The second and final day of a
two-day academic symposium organized by the Arab Center for Research and Policy
Studies was concluded on Saturday, 7 April 2018. Speakers on the second group
of panels offered analyses of how the course of the revolution, which became
increasingly militarized and devolved into a civil war, shaped the internal
dynamics of the actors party to it—the regime, opposition forces and Islamists.
Revolution and War in Syria: the Impact on the
Opposition
Burhan Ghalioun, a leading figure
in the Syrian opposition as well as an academic, offered a
presentation in which he attributed the stalling of the Syrian revolution to a combination of the
failure of political imagination on the part of the political leadership of the
opposition, as well as on the "external factor" which took the form of intervention by
global powers such as Russia and Iran. Ghalioun’s paper affirmed that the fate
of the Syrian revolution was never a foregone conclusion, and that strategic
planning and diplomacy still held out the prospect of turning the tide of the
conflict.
General Mohammed Al Hajj-Ali, a high ranking dissident who
previously was on the General Staff of the Syrian Army, also spoke in the earlier part of the day. Al Hajj-Ali's paper was an
attempt to understand why the Syrian army remained largely intact
structurally—although individual officers and soldiers broke off, particularly in the early period of the revolution, units of the Syrian armed forces remained intact and loyal even as the country’s military
was turned against its own people. Al Hajj-Ali suggested that the reason for
this was due to the capabilities of the Syrian state intelligence apparatus and
the success of the regime’s forces in being able to turn the revolution into an
armed conflict against religious groups.
With Ghalioun and Hajj-Ali
discussing the factors which crippled the Syrian political and military
opposition, respectively, Salam Kawakibi gave an overview of the difficulties faced
by the Syrian opposition when trying to make inroads into Arab public opinion,
and particularly leftist and nationalist public opinion. Kawakibi tried to explain why the
leftist-nationalist traditions which dominated Arab public discourse have thus
far failed to champion the cause of the Syrian revolution, in contrast to
fervent support for the 2011 rebellions in both Tunisia and Egypt. The speaker
claimed that the credulity with which the Arab leftist-nationalist elite
accepted that the Syrian popular uprising was the byproduct of “knee-jerk
reactions” on the part of people who simply gave the Syrian regime—previously aligned
with progressive Arab causes—excessive credibility.

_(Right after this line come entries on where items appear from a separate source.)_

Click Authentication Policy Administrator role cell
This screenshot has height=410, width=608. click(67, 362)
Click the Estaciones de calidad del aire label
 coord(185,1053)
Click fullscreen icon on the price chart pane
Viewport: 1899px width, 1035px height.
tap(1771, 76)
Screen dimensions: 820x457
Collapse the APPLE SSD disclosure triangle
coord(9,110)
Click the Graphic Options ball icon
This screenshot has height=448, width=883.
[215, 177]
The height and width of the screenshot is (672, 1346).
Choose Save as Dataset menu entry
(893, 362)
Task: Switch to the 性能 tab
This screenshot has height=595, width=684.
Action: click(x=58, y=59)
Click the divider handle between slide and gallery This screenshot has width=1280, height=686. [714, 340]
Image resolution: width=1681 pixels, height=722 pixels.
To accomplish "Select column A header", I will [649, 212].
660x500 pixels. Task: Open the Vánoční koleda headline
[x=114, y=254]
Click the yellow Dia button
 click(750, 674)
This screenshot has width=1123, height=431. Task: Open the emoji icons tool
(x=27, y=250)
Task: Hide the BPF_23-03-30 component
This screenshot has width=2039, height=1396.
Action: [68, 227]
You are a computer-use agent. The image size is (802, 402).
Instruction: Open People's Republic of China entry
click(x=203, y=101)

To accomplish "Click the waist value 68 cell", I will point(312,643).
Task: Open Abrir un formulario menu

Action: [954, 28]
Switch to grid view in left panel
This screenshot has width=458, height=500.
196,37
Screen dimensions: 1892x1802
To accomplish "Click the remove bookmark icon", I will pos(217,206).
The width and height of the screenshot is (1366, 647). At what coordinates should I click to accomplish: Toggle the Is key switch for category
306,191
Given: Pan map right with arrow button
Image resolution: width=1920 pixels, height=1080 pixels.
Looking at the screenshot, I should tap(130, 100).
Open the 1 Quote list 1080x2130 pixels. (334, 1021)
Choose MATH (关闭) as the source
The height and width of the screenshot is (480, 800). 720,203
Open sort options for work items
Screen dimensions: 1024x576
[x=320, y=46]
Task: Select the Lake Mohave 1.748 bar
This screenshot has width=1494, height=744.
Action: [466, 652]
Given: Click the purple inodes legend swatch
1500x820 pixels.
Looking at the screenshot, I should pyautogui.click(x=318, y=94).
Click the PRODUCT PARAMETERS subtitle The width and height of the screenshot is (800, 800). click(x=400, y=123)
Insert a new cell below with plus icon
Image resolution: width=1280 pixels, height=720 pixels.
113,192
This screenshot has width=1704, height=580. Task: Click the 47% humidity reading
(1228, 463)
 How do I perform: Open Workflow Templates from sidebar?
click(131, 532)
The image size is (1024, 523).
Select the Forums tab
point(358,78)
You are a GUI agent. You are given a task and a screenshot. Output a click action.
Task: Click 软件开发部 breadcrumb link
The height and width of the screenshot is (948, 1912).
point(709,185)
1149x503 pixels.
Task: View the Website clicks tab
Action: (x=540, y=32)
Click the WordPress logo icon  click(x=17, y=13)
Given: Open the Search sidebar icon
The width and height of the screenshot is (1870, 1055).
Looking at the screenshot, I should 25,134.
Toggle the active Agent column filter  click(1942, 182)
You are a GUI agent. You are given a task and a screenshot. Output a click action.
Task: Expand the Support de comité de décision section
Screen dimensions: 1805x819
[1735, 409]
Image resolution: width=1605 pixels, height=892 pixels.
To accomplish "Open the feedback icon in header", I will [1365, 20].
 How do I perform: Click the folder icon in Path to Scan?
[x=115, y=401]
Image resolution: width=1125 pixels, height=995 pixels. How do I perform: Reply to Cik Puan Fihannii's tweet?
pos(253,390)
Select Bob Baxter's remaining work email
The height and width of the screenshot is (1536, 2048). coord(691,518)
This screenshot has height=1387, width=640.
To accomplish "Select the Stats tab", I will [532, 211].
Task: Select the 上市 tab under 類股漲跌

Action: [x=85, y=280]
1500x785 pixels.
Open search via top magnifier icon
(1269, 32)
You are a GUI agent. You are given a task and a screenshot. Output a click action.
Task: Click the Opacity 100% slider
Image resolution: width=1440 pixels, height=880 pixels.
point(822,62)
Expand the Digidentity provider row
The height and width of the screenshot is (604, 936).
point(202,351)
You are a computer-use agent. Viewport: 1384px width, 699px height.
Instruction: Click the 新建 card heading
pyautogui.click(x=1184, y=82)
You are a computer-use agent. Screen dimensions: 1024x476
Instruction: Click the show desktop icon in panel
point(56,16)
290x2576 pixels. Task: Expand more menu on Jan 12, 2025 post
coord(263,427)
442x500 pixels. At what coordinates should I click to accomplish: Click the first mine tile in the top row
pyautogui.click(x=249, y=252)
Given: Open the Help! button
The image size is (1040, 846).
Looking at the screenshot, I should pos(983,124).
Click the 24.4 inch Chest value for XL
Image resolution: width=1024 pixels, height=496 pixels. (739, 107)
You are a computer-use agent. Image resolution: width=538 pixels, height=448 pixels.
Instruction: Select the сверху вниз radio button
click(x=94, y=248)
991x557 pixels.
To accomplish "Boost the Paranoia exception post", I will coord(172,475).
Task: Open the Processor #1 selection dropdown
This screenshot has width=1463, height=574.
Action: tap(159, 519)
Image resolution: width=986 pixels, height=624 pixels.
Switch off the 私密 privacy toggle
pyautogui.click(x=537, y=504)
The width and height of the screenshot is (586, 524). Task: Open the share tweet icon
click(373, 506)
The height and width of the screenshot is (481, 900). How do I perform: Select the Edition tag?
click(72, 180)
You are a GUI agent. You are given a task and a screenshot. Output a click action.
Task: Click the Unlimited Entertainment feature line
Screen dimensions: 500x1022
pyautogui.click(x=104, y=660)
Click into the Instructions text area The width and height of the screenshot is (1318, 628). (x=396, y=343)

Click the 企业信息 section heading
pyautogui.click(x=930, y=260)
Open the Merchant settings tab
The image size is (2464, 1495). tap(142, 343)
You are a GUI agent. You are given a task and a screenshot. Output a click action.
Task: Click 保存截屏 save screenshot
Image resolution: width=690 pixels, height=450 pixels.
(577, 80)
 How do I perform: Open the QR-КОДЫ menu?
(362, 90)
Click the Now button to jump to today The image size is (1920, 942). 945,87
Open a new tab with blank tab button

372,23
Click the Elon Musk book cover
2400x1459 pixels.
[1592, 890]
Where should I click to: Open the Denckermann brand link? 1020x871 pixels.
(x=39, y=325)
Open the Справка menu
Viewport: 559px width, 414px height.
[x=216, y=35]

Two further panels discussed how
the course of the Syrian revolution affected both the internal structures of
the Syrian regime, and latterly how the course of the popular uprising impacted
the internal discourse of Islamist groups on the ground in Syria. Radwan
Ziadeh, elaborating on a theme first put forward by General Hajj-Ali, pointed
out that the inability of the regime to deploy its formal military effectively against
peaceful protesters meant that they became increasingly reliant, over time, on
a series of both Syrian and non-Syrian (particularly Iranian, Iraqi and
Lebanese) non-state actors. In contrast, speakers on the final panel sought to
dissect the long-term impacts on Islamist groups due to the praxis of the
Syrian revolution. These included Thomas Pierret, Ahmad Abazeid and Hamzeh
Almoustafa.
Further information on the proceedings
of the symposium will be made available in the coming months.